Originally intended to be badged as ‘Corvette’, the Dauphine offered drivers a heater, automatic choke and twin horns plus fuel economy of ‘a penny farthing a mile’ plus the chance to ‘travel in style’; the small Renault the first car to be advertised on ITV. British market models were initially assembled in the company’s Acton plant between 1957 and 1961 and the 1957 Gordini came with a 4-speed gearbox and a 38-bhp engine. Famous owners included Brigitte Bardot and HM The Queen, the pastel paint options were undeniably chic and despite the chronic oversteer, the Dauphine won the 1958 Monte Carlo Rally. It also enjoyed a brief vogue in the USA.
Heinkel Kabine/Trojan 200
Unlike its principal rival, the BMW Isetta, the Kabine had a fixed steering column and a vestigial rear seat. Early versions had a 1 cylinder 174cc engine and Heinkel intended that the sunshine roof would also serve as an escape hatch, although this seldom reassured drivers or passengers.
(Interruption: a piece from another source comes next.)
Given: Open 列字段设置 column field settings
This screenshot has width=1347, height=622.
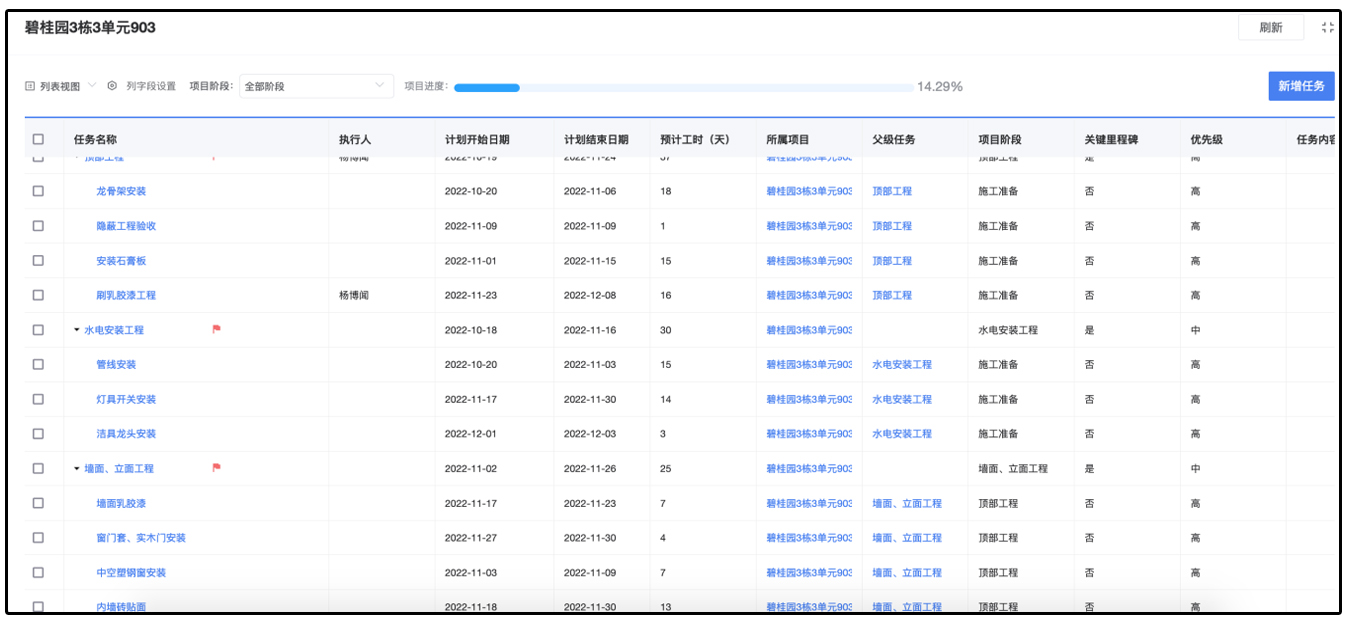Looking at the screenshot, I should pos(136,86).
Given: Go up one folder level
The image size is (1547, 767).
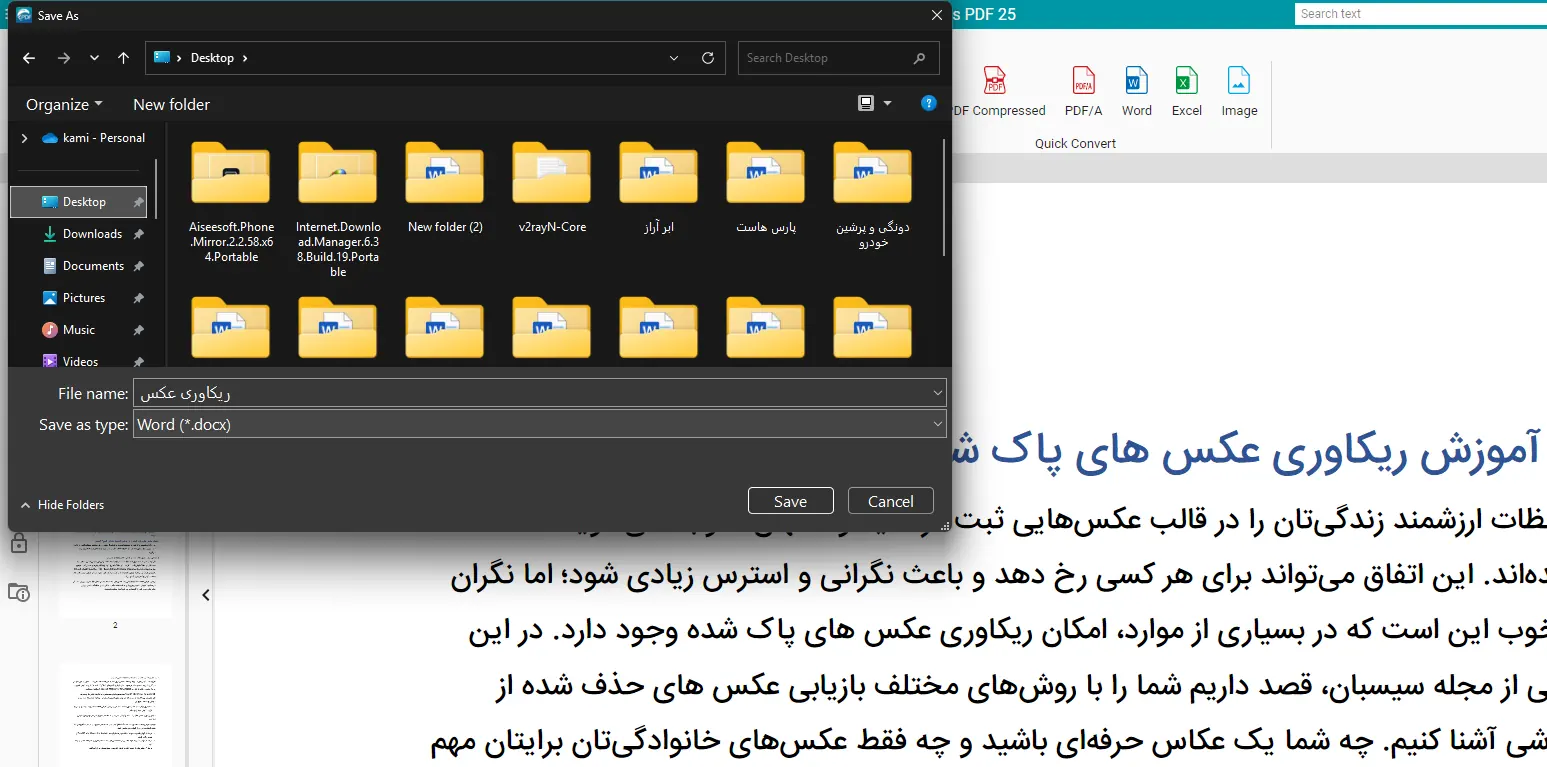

The Kabine was available in three or four-wheel form and was also made in the UK as the Trojan 200 until as recently as 1965. The sales copy claimed that the Heinkel/Trojan was ‘almost as cheap as breathing’ and one famously appeared in Blue Murder at St. Trinian’s as transport for George Cole’s Flash Harry; one of the finest examples of cinematic product placement.
Volvo 120 ‘Amazon’
A prime example of the right product launched at the right time, the Amazon consolidated the success of the PV444 and, in 1958, became the first Volvo to be imported into the UK. The styling was influenced by the many American cars on Swedish roads at that time and the company’s managing director at the time complained that it had ‘too much of the pin-up about it’. But this is partially what sold the new Volvo to young Swedish professionals – and over the next 15 years, the Amazon demonstrated to motorists around the world that durable and reliable transport need not be boring or mundane. As owners of thousands of surviving 120s would doubtlessly agree.
No car could really be compared with the T603. The rear mounted air cooled engine, backbone chassis and independent swing axles were familiar Tatra design tropes by 1956 but the T603 boasted an air cooled 2.5 litre V8 that could achieve a top speed of nearly 100 mph. The central headlamp of the original T603-1 moved in unison with the steering and the Tatra had excellent weight distribution but this sublime car was mainly available to senior party officials, diplomats and the secret police. However, Tatra did consider a few export markets; watch the splendid 1962 T603 sales film The Happy Journey and be prepared to be amazed!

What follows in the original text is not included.